(American/Philadelphia, 1796-1865, active New Orleans early 1820s)
"William J. Burns (b. 1779)", 1824
oil on canvas
according to typewritten note en verso "Prior to relining, dated and inscribed to Wm. J. Burns Esq. My savior in New Orleans - J. Neagle 1824".
In an antique giltwood frame.
30" x 25", framed 37" x 32"
Provenance: Collection of Gretchen and Alonzo Lansford, former director Delgado Museum of Art, 1948-1957 (now New Orleans Museum of Art); Neal Auction Company, June 11, 2005, lot 569; Estate of Dr. Carroll Ball, Jackson, Mississippi.
Literature: Fitzgerald, Thomas. "John Neagle, the Artist". Lippincott's Magazine 5:1 (May 1868).
Dunlap, William. History of the Rise and Progress of the Arts of Design in the United States, vol. II. New York: G.P. Scott & Co., 1834, pp. 372-377.

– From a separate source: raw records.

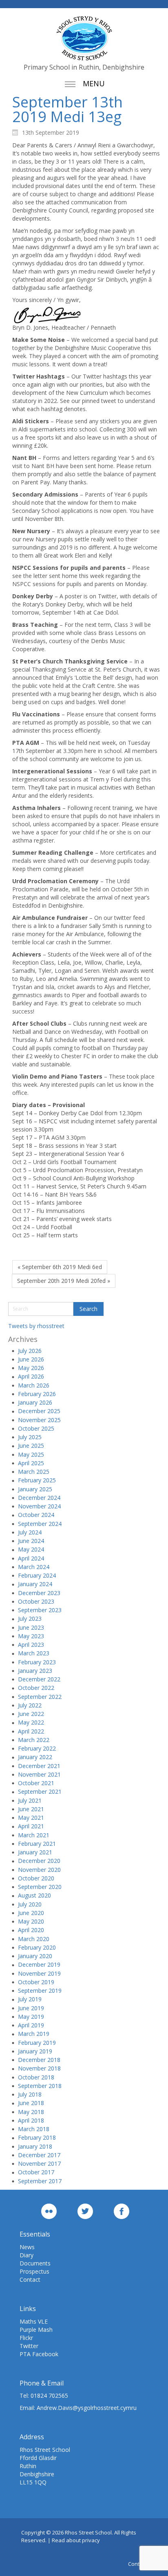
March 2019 (33, 2034)
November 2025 (39, 1420)
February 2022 (37, 1748)
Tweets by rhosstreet (36, 1326)
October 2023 (36, 1601)
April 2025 (31, 1463)
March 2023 (33, 1653)
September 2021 (40, 1791)
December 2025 (39, 1411)
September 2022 (40, 1697)
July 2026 (30, 1351)
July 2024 (30, 1532)
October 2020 (36, 1878)
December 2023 (39, 1593)
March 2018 (33, 2129)
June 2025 (31, 1445)
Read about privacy (76, 2540)
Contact (30, 2279)
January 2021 (35, 1852)
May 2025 (31, 1454)
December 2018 (39, 2060)
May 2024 (31, 1549)
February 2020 (37, 1947)
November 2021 (39, 1774)
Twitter (29, 2346)
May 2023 (31, 1636)
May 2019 (31, 2016)
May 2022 (31, 1722)
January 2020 (35, 1956)
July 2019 (30, 1999)
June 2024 (31, 1541)
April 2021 (31, 1826)
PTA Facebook (39, 2354)
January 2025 (35, 1489)
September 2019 (40, 1990)
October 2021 (36, 1783)
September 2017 (40, 2181)
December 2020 (39, 1861)
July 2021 (30, 1800)
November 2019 (39, 1973)
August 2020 (34, 1895)
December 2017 (39, 2155)
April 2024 (31, 1558)
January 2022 (35, 1757)
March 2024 (33, 1567)
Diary (26, 2255)
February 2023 (37, 1662)
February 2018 (37, 2137)
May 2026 (31, 1368)
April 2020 (31, 1930)
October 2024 (36, 1515)
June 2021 (31, 1809)
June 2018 (31, 2103)
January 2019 (35, 2051)
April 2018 (31, 2120)
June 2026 (31, 1359)
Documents (35, 2263)
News (27, 2247)
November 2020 (39, 1869)
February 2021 (37, 1843)
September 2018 (40, 2086)
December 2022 (39, 1679)
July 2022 (30, 1705)
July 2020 (30, 1904)
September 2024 (40, 1524)
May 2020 (31, 1921)
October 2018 (36, 2077)
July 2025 (30, 1437)
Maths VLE (34, 2321)
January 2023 (35, 1670)
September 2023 (40, 1610)
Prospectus (34, 2271)
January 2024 (35, 1584)
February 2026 (37, 1394)
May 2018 (31, 2112)
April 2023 (31, 1644)
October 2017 (36, 2172)
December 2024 (39, 1497)
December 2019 (39, 1964)
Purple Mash (36, 2329)
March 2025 (33, 1471)
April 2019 (31, 2025)
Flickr (26, 2338)
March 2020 (33, 1939)
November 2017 (39, 2163)
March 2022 (33, 1740)
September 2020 (40, 1887)
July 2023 (30, 1618)
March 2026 (33, 1385)
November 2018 (39, 2068)
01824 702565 (49, 2395)
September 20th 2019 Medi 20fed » (63, 1281)
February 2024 (37, 1575)
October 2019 (36, 1982)
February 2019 (37, 2042)
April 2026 (31, 1376)
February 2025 (37, 1480)
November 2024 (39, 1506)
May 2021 (31, 1817)
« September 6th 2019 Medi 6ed (60, 1267)
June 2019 (31, 2008)
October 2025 (36, 1428)
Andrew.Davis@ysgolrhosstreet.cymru (87, 2408)
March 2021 (33, 1835)
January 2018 (35, 2146)
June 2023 (31, 1627)
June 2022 (31, 1714)
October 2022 (36, 1688)
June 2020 (31, 1913)
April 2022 (31, 1731)
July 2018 (30, 2094)
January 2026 (35, 1402)
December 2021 (39, 1766)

Notes: While the identity of William J. Burns of Frankfort, Kentucky remains elusive, the circumstances of Neagle's portrait of him is well-documented. William Dunlap's 1834 History of the Rise and Progress of the Arts of Design in the United States includes a biography Neagle peppered with anecdotes from the artist himself, who assisted Dunlap with the work, providing much information on Neagle's mentors, Gilbert Stuart and Thomas Sully. Dunlap records Neagle's ill-fated journeyman trip to Lexington, Kentucky in 1818, where he was dumbfounded to find a very accomplished portraitist - Matthew Harris Jouett (1788-1827) - already in residence. He decided to travel downriver to New Orleans, but was depleted of finances. Says Dunlap: "The young painter in this dilemma was accosted by one who had known him in Philadelphia, and finding that he was awkwardly situated, frankly offered him assistance. The offer of the loan of a few dollars was accepted, and the youth once more afloat, was wafted with the current towards the great commercial emporium of the west." In a footnote, he adds: "The name of this friend was Burn, and the painter afterward presented him with his portrait, probably of $100 price, for the three dollars then lent him".

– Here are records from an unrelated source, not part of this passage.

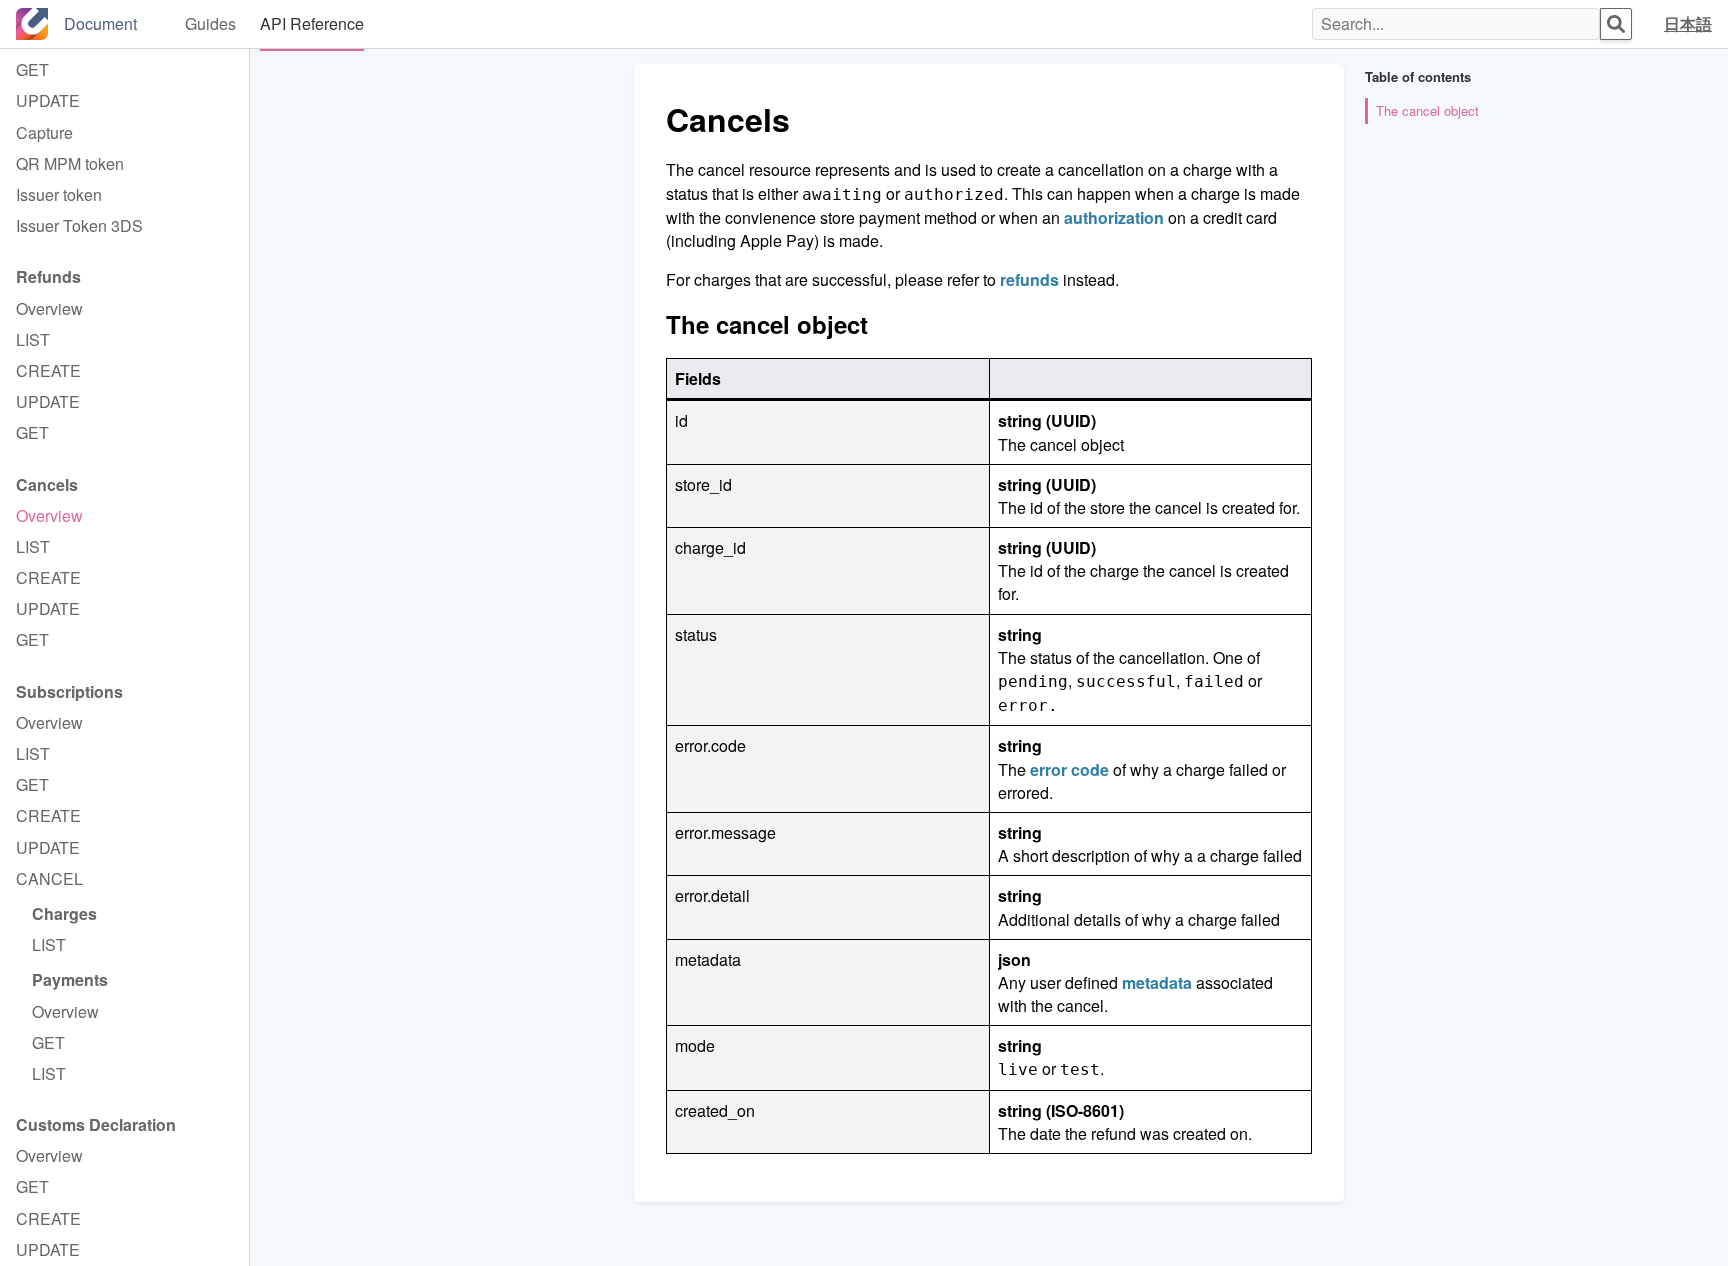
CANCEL (49, 878)
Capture (44, 132)
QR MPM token (70, 163)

In 1868, two years after Neagle's death, Philadelphia-based Lippincott's magazine published a lengthy memorial of the artist by Thomas Fitzgerald, and it adds much color to the meeting between Neagle and Burns:
While waiting for the stage [at Frankfort] he was accosted by a townsman named Joseph Burns, saying: "Is this not John Neagle, of Philadelphia?"

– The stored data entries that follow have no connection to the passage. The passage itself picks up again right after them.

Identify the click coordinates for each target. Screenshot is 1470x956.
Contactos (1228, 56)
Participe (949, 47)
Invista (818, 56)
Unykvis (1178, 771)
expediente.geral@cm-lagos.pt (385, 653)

"My name is Neagle, sir," was the reply.
"Which way are you going?" asked Burns.
"I hardly know," said Neagle; "but I had some thought of trying to make my way to New Orleans."
"God bless you! I am going the same way. Meeting a man from Philadelphia is like meeting a friend. We will go together!"
Fitzgerald recounts the rest of Neagle's voyage with the flamboyant, avuncular Burns ("Cheer up, my boy, for I am loaded with money!"), noting that the latter was annoyed when Neagle sold some of his wardrobe to the ship's captain and that "on their arrival in New Orleans, Burns procured a dozen portraits for Neagle to paint".